Atlas.HighDimensionalStatistics.code.Chapter5.Thm_5

Theorem 5.9: Two-Hypothesis Minimax Lower Bound #

Helper lemmas for GSM properties #

The GaussianSequenceModel structure encodes the GSM with its inherent probabilistic properties (probability measure, absolute continuity, KL divergence formula and finiteness) as structure fields. These lemmas extract the relevant fields for use in the main proof.

source

theorem gsm_isProbabilityMeasure (gsm : Minimax.GaussianSequenceModel) (θ : Fin gsm.d → ℝ) :

MeasureTheory.IsProbabilityMeasure (gsm.P θ)

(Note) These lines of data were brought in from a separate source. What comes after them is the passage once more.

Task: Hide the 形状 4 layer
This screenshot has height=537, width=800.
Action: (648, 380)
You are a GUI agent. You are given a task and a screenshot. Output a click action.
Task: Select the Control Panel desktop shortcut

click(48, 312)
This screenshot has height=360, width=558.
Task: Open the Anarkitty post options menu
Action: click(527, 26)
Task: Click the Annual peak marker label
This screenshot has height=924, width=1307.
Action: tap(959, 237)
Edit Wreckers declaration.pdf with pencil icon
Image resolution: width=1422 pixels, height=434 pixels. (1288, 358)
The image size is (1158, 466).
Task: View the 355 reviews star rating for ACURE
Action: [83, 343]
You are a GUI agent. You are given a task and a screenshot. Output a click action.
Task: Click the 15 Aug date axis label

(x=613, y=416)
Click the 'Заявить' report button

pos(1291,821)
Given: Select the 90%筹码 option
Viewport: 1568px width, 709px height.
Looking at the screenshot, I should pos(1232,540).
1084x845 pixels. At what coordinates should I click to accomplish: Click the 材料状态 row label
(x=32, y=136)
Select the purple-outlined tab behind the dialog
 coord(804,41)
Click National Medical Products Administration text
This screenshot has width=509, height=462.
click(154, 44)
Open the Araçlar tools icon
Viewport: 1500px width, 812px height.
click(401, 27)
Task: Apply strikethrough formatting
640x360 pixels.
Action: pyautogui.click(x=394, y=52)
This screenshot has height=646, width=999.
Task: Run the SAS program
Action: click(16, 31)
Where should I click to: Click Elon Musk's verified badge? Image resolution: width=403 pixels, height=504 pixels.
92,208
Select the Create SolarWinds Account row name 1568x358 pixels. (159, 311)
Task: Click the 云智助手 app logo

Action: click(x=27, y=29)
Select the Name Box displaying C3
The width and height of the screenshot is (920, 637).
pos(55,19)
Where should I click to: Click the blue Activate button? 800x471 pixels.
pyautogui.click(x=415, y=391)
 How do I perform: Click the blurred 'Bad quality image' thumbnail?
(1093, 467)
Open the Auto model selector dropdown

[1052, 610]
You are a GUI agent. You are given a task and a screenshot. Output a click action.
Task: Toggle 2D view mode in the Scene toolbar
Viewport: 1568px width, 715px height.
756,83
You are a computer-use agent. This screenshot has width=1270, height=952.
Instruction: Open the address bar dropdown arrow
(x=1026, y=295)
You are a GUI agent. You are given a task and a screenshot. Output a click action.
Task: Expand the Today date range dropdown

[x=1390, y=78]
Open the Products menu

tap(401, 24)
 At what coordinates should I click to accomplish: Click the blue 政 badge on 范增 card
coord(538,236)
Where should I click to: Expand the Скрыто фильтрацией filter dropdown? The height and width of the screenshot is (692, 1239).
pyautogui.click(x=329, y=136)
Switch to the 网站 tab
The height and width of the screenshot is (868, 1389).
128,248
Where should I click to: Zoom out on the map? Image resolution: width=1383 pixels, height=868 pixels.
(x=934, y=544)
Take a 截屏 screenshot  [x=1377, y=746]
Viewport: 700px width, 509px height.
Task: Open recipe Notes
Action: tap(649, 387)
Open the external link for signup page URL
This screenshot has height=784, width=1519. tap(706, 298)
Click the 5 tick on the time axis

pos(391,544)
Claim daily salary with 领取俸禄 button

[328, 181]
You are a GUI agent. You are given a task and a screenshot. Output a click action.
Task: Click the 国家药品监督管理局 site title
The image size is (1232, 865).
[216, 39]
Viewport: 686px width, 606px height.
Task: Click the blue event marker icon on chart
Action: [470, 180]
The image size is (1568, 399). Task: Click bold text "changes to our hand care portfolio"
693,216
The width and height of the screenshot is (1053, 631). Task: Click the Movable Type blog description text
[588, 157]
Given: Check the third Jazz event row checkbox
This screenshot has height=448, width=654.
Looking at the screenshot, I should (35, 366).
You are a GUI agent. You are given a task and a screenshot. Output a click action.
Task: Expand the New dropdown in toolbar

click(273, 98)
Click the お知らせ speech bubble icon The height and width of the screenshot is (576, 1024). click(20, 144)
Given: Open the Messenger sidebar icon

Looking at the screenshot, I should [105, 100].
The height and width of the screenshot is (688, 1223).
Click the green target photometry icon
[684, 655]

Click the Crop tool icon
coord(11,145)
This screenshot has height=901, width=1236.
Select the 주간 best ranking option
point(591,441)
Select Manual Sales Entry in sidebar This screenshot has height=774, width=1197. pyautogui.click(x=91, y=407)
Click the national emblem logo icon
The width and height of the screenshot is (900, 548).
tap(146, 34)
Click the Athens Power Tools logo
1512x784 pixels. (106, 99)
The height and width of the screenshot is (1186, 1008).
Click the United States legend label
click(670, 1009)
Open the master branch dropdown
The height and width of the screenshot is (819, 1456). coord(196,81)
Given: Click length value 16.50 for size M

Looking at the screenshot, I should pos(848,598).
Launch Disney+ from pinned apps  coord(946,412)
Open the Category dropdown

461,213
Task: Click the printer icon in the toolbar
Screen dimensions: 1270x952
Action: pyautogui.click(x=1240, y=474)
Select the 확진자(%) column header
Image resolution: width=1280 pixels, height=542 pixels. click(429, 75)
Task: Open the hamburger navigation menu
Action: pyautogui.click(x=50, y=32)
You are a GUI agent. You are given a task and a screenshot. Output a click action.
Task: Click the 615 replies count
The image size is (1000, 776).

P_θ is a probability measure for any θ in the GSM.

source

theorem gsm_absolutelyContinuous (gsm : Minimax.GaussianSequenceModel) (θ₀ θ₁ : Fin gsm.d → ℝ) :

(gsm.P θ₀).AbsolutelyContinuous (gsm.P θ₁)

Gaussian measures with the same covariance are mutually absolutely continuous.

source

theorem gsm_klDiv_toReal (gsm : Minimax.GaussianSequenceModel) (θ₀ θ₁ : Fin gsm.d → ℝ) :

(InformationTheory.klDiv (gsm.P θ₁) (gsm.P θ₀)).toReal = ↑gsm.n * Minimax.sqDist θ₁ θ₀ / (2 * gsm.σ ^ 2)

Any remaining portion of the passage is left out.